相続が発生すると、亡くなった人の財産をどう分けるかが問題となります。そこで分割の基準となるのが「遺言書」です。遺言書がなければ相続遺産は相続人全員の共有になりかねません。遺言書は民法に定める方式に従わなければならず、そうでないものは無効になってしまいます。

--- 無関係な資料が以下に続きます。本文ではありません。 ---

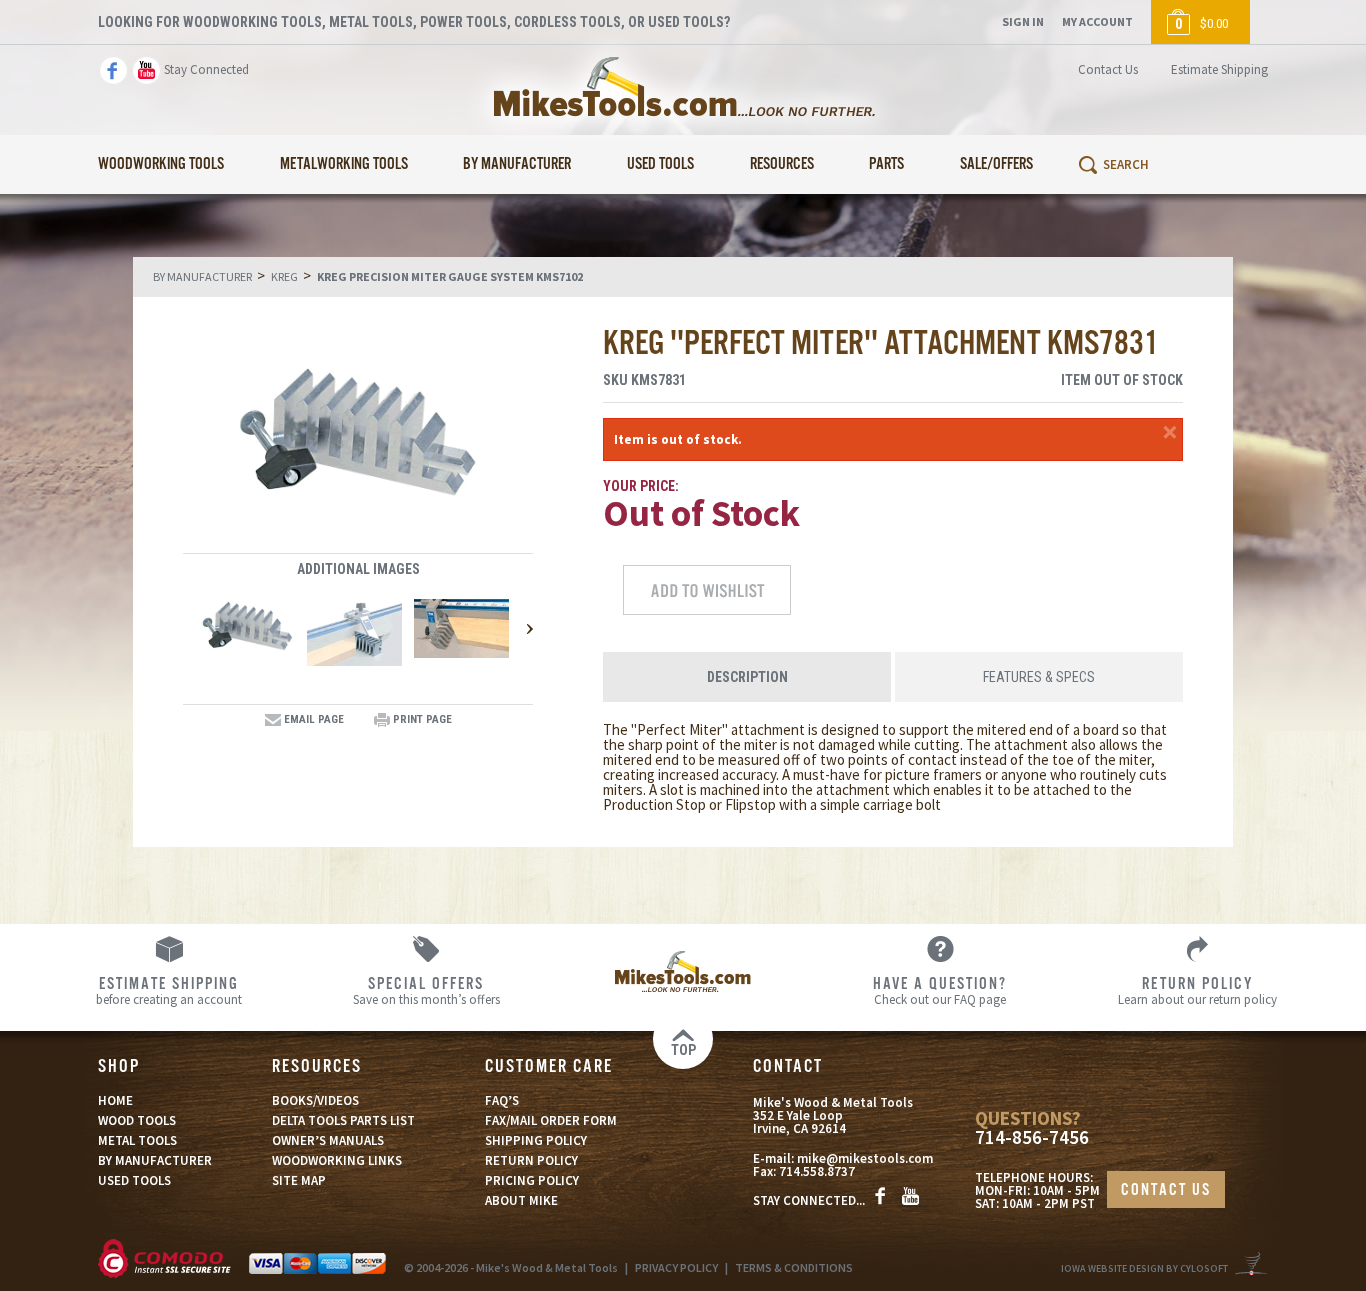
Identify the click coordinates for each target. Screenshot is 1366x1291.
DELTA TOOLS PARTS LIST (343, 1120)
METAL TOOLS (137, 1140)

しかし、いまでは民法の改正による要件の緩和で、遺言書は比較的に作成しやすくなっています。

「遺言書を作成する人が増えている」のは本当か?

遺言としては主に「自筆証書遺言」と「公正証書遺言」があり、いずれも件数が年々増えています。

 

●「自筆証書遺言」と「公正証書遺言」が一般的

 

民法で定められた遺言の方式には次のような種類があります。一般的には「普通方式」のうちの「自筆証書遺言」と「公正証書遺言」の2つがよく利用されます。

 

[図表2]民法で定められた遺言の種類

 

自筆証書遺言」は、遺言者が遺言書の内容をすべて一人で書くものです。「公正証書遺言」と違って証人が不要で費用もかからず、手軽に作成できる点が特徴です。

 

ただ、「自筆証書遺言」は、遺言書が発見されないままになったり、一部の相続人が偽造、改ざんしたりする恐れがあります。

 

また、「自筆証書遺言」は基本的に、遺言者の死後、家庭裁判所の「検認」が必要とされます。「検認」とは、家庭裁判所に遺言状を持っていき、遺言書の偽造、変造を防止するために、遺言書の記載を確認する手続きのことです。

 

なお、自筆証書遺言の方式は、2019年(平成31年)1月13日から一部緩和され、2020 年(令和2年)7月10日からは法務局における保管制度も始まっています。

 

もう一つの「公正証書遺言」は、公証役場で公正証書の形で作成するものです。2人以上の証人の立ち会いが必要で、遺言者が述べる内容を公証人が法的な観点でチェックしながら文書にまとめ、さらに原本は公証役場で保管されます。

 

「公正証書遺言」は、公証役場の「遺言検索システム」を使って、遺言の存在を確認することができるようになっています。

 

●遺言書は年々、増える傾向に

 

以前は「遺言書を作るなんて縁起でもない」といった風潮が強かったようですが、相続を巡るさまざまな“落とし穴”やトラブルのことが知られるようになり、社会全体の雰囲気も変わってきているようです。

 

例えば、「公正証書遺言」は1995年(平成7年)に約4万6000件だったものが、2019年(令和元年)には約11万3000 件と増えています。

 

また、「自筆証書遺言」の作成件数そのものではありませんが、相続が発生した際に必要とされる家庭裁判所の検認については、1995年(平成7年)に約8,000件だったものが、2019年(令和元年)には約1万8,000 件になっています。

 

遺言書の作成は、自筆証書遺言の保管制度の創設などにより、今後さらに増加していくでしょう。

 

※ 公正証書遺言の作成件数は、日本公証人連合会の公表データに基づく。家庭裁判所の検認件数は、最高裁判所の司法統計に基づく
[図表3]「公正遺言書」の作成件数と「自筆証書遺言」の検認件数の推移 ※ 公正証書遺言の作成件数は、日本公証人連合会の公表データに基づく。